### WHAT YOU HAVE TO DO
Each line from the one that contains "You are a computer-use" to the end of the material must be quoted exactly; include both end lines and nothing else.

### INPUT DATA

BEGIN

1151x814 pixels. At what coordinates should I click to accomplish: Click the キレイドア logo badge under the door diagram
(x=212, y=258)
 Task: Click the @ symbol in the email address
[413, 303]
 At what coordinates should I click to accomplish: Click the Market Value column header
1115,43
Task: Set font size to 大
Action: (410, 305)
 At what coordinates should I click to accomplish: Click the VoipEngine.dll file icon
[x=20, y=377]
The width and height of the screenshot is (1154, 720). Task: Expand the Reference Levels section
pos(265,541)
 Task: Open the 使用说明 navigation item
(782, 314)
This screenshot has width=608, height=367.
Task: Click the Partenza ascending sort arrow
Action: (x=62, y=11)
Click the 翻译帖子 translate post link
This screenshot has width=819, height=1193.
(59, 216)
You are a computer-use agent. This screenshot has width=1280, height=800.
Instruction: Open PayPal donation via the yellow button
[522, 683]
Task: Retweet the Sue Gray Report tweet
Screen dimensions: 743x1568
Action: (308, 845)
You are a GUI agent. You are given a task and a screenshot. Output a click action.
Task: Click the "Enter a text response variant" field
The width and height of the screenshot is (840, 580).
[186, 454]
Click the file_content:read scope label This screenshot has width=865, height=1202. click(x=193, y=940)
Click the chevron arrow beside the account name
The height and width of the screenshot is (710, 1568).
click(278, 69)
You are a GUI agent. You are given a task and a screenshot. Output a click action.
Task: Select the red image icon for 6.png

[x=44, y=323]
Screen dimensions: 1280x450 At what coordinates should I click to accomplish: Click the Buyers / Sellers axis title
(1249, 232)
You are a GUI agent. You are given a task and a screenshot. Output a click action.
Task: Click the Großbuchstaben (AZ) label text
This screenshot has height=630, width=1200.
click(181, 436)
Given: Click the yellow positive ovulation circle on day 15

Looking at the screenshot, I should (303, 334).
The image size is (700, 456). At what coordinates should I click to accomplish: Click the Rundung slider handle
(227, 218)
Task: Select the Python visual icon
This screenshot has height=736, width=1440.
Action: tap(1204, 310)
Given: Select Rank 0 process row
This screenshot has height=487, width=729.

END

### SOLUTION TO THIS PROBLEM
You are a computer-use agent. This screenshot has width=1280, height=800.
Instruction: Open PayPal donation via the yellow button
[522, 683]
Task: Retweet the Sue Gray Report tweet
Screen dimensions: 743x1568
Action: (308, 845)
You are a GUI agent. You are given a task and a screenshot. Output a click action.
Task: Click the "Enter a text response variant" field
The width and height of the screenshot is (840, 580).
[186, 454]
Click the file_content:read scope label This screenshot has width=865, height=1202. click(x=193, y=940)
Click the chevron arrow beside the account name
The height and width of the screenshot is (710, 1568).
click(278, 69)
You are a GUI agent. You are given a task and a screenshot. Output a click action.
Task: Select the red image icon for 6.png

[x=44, y=323]
Screen dimensions: 1280x450 At what coordinates should I click to accomplish: Click the Buyers / Sellers axis title
(1249, 232)
You are a GUI agent. You are given a task and a screenshot. Output a click action.
Task: Click the Großbuchstaben (AZ) label text
This screenshot has height=630, width=1200.
click(181, 436)
Given: Click the yellow positive ovulation circle on day 15

Looking at the screenshot, I should (303, 334).
The image size is (700, 456). At what coordinates should I click to accomplish: Click the Rundung slider handle
(227, 218)
Task: Select the Python visual icon
This screenshot has height=736, width=1440.
Action: tap(1204, 310)
Given: Select Rank 0 process row
This screenshot has height=487, width=729.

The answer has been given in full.